離婚の際には、財産分与という制度により夫婦が婚姻中に築いた財産を清算することが認められています。例えば、会社員の男性と専業主婦の女性という家庭では、一般的には男性側の名義財産のほうが多いため、夫から妻に対して財産分与を行うことになります。

しかし、男性としては「自分が頑張って稼いで蓄えた財産を渡すことに納得できない」と感じることもあるでしょう。そのような場合には、相手が財産分与を放棄することで、財産を渡さずに済む可能性があります。

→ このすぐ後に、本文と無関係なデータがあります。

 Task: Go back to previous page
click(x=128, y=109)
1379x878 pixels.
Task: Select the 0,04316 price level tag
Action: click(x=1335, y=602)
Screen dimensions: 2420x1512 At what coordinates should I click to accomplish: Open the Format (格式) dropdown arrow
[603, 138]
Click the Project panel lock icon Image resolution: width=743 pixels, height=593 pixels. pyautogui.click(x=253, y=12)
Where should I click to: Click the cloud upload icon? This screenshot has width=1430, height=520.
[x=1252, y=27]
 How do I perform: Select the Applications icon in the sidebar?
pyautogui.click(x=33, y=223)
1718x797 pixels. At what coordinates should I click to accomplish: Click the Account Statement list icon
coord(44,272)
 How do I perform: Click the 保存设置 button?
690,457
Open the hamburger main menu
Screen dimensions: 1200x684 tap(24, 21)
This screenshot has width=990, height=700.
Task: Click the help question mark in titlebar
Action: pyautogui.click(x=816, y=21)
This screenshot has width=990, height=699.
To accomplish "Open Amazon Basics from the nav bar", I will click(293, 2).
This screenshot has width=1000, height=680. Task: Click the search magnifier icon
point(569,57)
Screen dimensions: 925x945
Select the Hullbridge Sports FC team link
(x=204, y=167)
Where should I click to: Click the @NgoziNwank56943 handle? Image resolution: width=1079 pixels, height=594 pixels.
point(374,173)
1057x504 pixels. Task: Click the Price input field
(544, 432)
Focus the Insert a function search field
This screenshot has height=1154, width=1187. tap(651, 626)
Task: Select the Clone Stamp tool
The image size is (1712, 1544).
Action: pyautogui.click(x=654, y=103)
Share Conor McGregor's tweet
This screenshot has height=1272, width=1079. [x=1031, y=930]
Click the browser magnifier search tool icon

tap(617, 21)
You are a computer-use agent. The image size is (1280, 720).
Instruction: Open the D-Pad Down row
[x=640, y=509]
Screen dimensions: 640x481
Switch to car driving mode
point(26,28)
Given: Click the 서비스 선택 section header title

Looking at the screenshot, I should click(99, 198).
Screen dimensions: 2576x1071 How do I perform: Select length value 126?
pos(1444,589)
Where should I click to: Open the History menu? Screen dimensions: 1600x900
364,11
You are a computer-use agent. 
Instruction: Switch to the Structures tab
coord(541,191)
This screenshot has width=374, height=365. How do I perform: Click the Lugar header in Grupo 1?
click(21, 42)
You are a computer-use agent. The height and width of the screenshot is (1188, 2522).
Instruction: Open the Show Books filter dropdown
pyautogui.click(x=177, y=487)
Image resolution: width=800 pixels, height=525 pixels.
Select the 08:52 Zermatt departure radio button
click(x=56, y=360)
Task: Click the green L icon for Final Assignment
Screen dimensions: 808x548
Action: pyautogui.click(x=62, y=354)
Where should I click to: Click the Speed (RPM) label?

本コラムでは、財産分与という制度の概要や財産開示を受けた際の対処法などについて、ベリーベスト 岡崎オフィスの弁護士が解説します。

1、財産分与の拒否はできる?

まず、財産分与の請求を受けた場合に、それを拒否することができるのかどうかについて解説します。

  1. (1)財産分与を拒否できるケース

    財産分与を拒否できるケースとしては、以下のようなものが挙げられます。

    1. ① 相手が財産分与を放棄したケース
      財産分与は「財産分与請求権」という法律上の権利に基づくものであるため、権利者が権利を行使せずに放棄することが認められています。
      相手に対して財産分与請求権の放棄を強制することはできませんが、相手が任意に財産分与請求権を放棄した場合には、その後に財産分与を求められても拒否することが可能です。

      ただし、口頭での放棄も法律上は有効ですが、口頭の場合には後日に「言った」「言わない」とトラブルになる可能性があります。
      そのため、財産分与請求権を放棄したという事実は、必ず離婚協議書などの書面に残しておくことが大切です。

    2. ② 財産分与請求権が時効になったケース
      財産分与請求権は、離婚後2年以内に行使しなければ時効によって消滅します
      財産分与請求権が時効により消滅した後は、相手から権利行使があったとしてもそれを拒否することが可能です。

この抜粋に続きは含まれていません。